Following is a list--together with definitions--of the characteristics shown in the chart. Specific occupations are sometimes listed to give an idea of the kinds of skills included.
(1) Leadership/persuasion--stimulate others to think or act in a certain way. Automobile sales workers and blue-collar supervisors are examples of occupations in which one must motivate others. Skills include organizing people and groups, supervising, directing, taking the initiative, preaching, selling, promoting, counseling, speechmaking, negotiating, and mediating.
(2) Helping/instructing others--help others to learn how to do or understand something. Skills include treating, teaching, listening, and counseling.
(3) Problem-solving/creativity--develop new ideas, programs, designs, or products. Commercial artists who prepare the artwork in magazines and engineers who design machinery are examples of occupations that require creativity. Skills include designing, inventing, drawing, writing, and developing ideas or programs.

Saved entries
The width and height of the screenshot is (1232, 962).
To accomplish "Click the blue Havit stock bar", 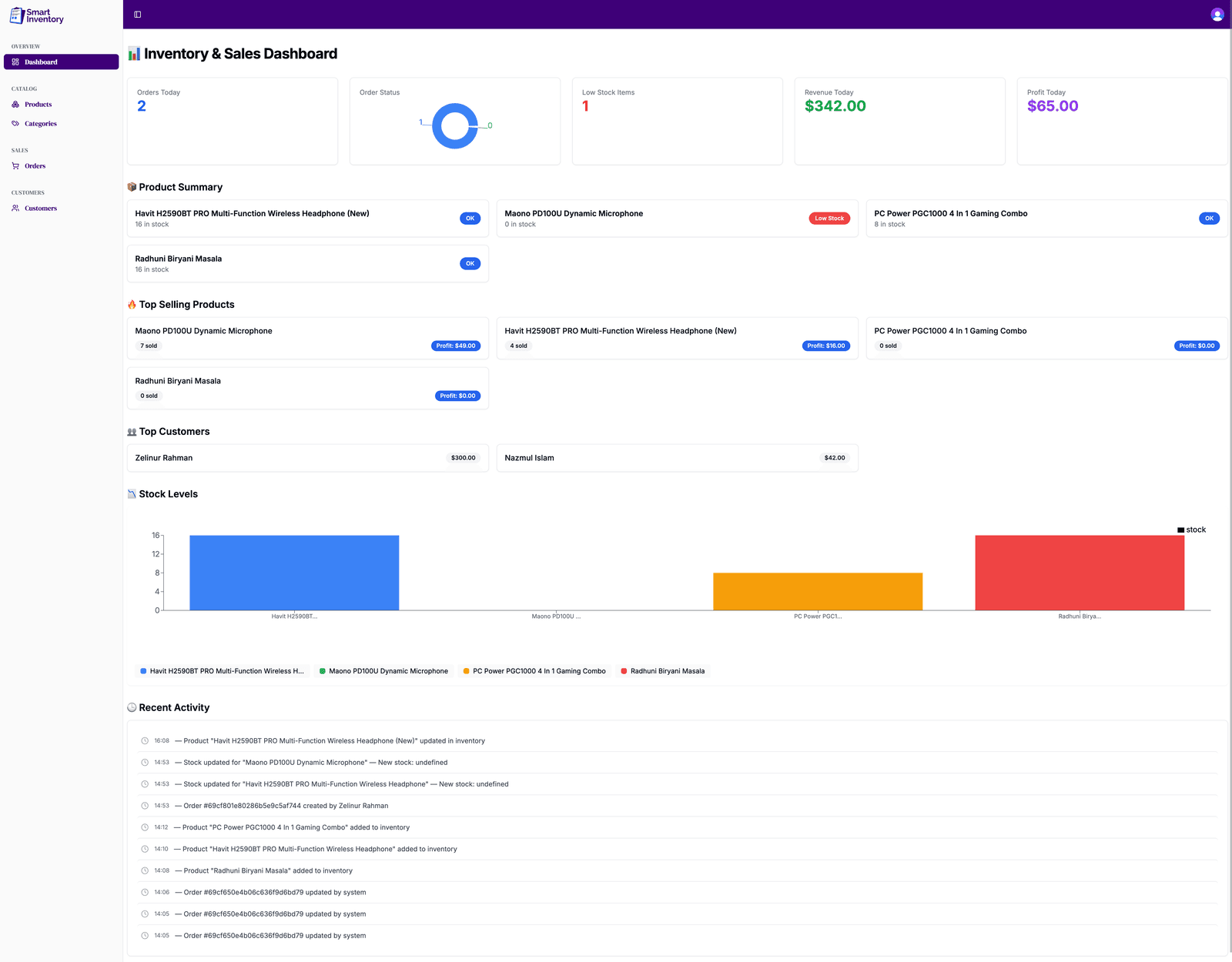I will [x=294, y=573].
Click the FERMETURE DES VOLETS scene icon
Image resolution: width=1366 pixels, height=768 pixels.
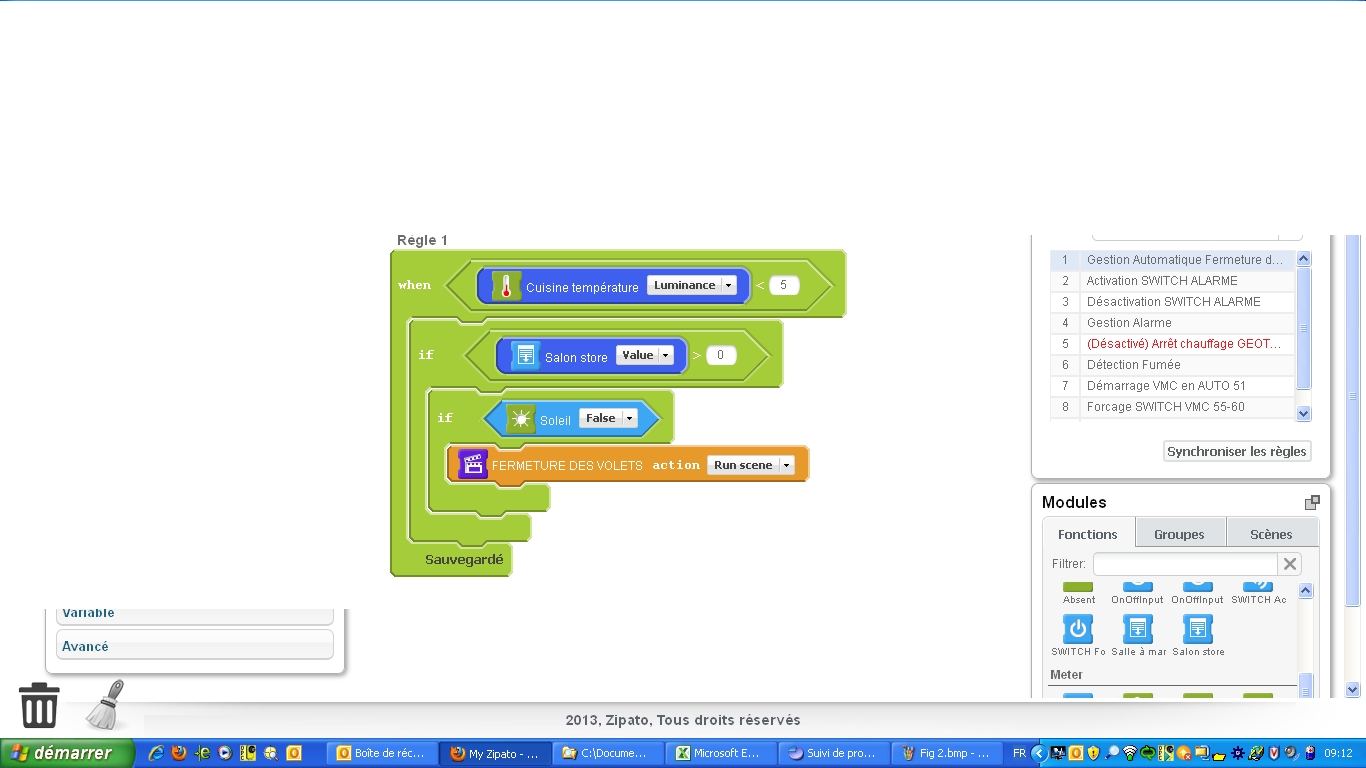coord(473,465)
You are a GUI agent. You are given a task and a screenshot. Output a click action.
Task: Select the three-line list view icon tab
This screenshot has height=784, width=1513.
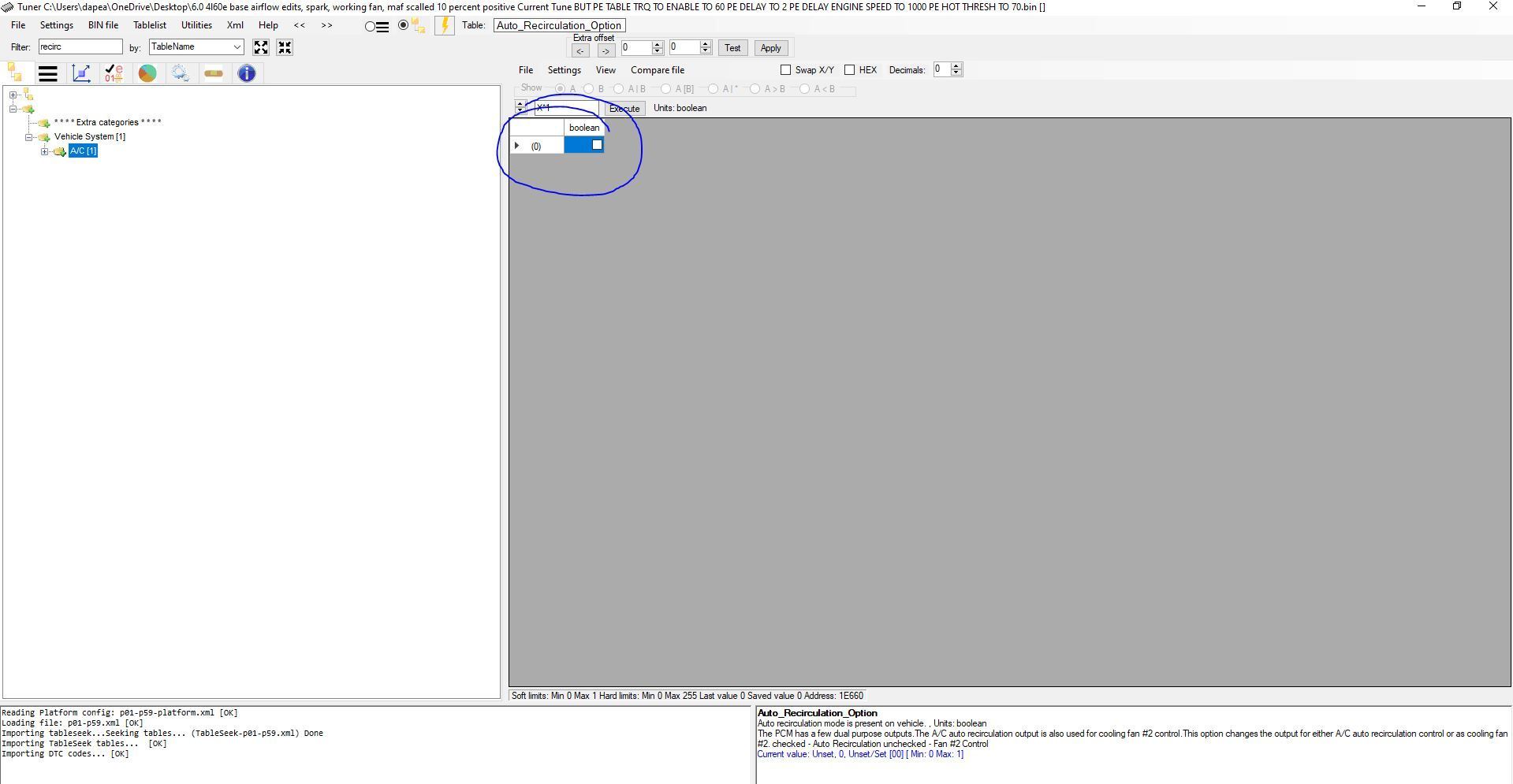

**Try it**
Return the part of the text on occupational characteristics from "(3) Problem-solving/creativity--develop new" up to and including "ideas or programs.", copied word for word. These rows have no connection to the text about occupational characteristics.

**Answer to the problem**
(3) Problem-solving/creativity--develop new ideas, programs, designs, or products. Commercial artists who prepare the artwork in magazines and engineers who design machinery are examples of occupations that require creativity. Skills include designing, inventing, drawing, writing, and developing ideas or programs.